Veterans spark Dodgers' resurgence
LOS ANGELES -- When Clayton Kershaw hit the disabled list with a herniated disk in his back, it was hard to see how the Dodgers could cope with losing their ace and MVP candidate for any extended period of time.
With a loss on June 26 in Kershaw's final start before he went on the DL, the Dodgers fell to eight games behind the Giants. At that point they were 14-2 in Kershaw starts and 27-34 in all other games.
Without Kershaw the team had a lineup full of veterans posting low numbers and an injury-laden rotation incapable of going deep into games. Corey Seager was a Rookie of the Year favorite and is the team's new candidate for MVP, but he could hardly drive the entire offense by himself.
And yet a month and a half later, the Dodgers are just one game behind the Giants in the National League West. The reason for their surge is clear: The veterans are hitting again.
The post-June 26 OPS totals of Howie Kendrick, Justin Turner, Adrián González and Yasmani Grandal are all at least 200 points higher than their marks entering that day. Grandal in particular has been hitting out of his mind, posting a monstrous .320/.445/.732 line since then.
The improvement is a vindication of first-year manager Dave Roberts' refusal to move any of his veterans down in the lineup. All season he has consistently batted Turner third, Gonzalez fourth and Kendrick in the top or middle of the lineup, even when Kendrick and Turner were slugging less than .350 at the end of May.
When asked why, his response is a refrain of his belief in the players' track records over a partial-season sample.
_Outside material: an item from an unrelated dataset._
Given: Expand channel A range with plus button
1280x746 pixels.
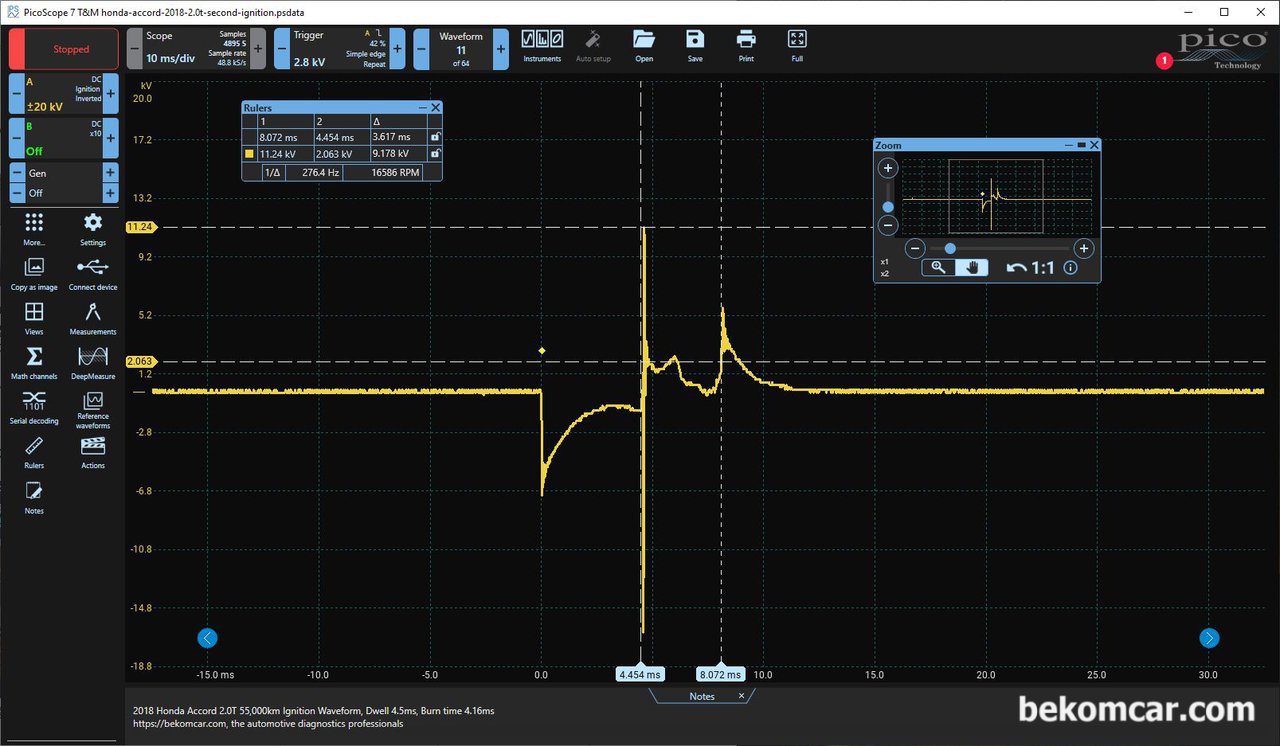Looking at the screenshot, I should coord(111,93).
"The guys that started slow have really stayed the course and figured some things out," Roberts said on Wednesday. "It's good to see."
The loss of Kershaw as a rallying point isn't the singular cause of the turnaround on offense, as Kendrick and Turner were already starting to hit when the ace went down. Grandal and Gonzalez both started hitting post-Kershaw, but Grandal pointed to finally being healthy after playing through a forearm injury as the reason for his success, while Gonzalez credited a change in his strength training.
Above all, the team has credited not changing anything for revitalizing an offense that ranked near the bottom of the league in runs scored.
"You get frustrated through part of it, but the biggest thing is doing it for so long, you just learn to trust yourself and go, 'Man, I've been here before,'" Kendrick said on Wednesday. "You've just got to trust the work you've been putting in in the cage and the early work. Trust the process, I think that's been the biggest thing. Not everybody's going to be right where they want to be all the time."
The Dodgers have also been helped by the Giants struggling out of the gate in the second half, going 8-16 since the All-Star break. The Giants assumed the lead on Wednesday with a win and a Dodgers loss, but Los Angeles is confident that the production is here to stay.
"On paper, offensively, there's a lot of length, and it just didn't play out the first month of the season," Roberts said. "There's really no breaks in our lineup now, there's stress throughout. Credit to the guys, it's a long season. Howie, Yas, all the guys are swinging the bat. We're as good as any lineup in the NL."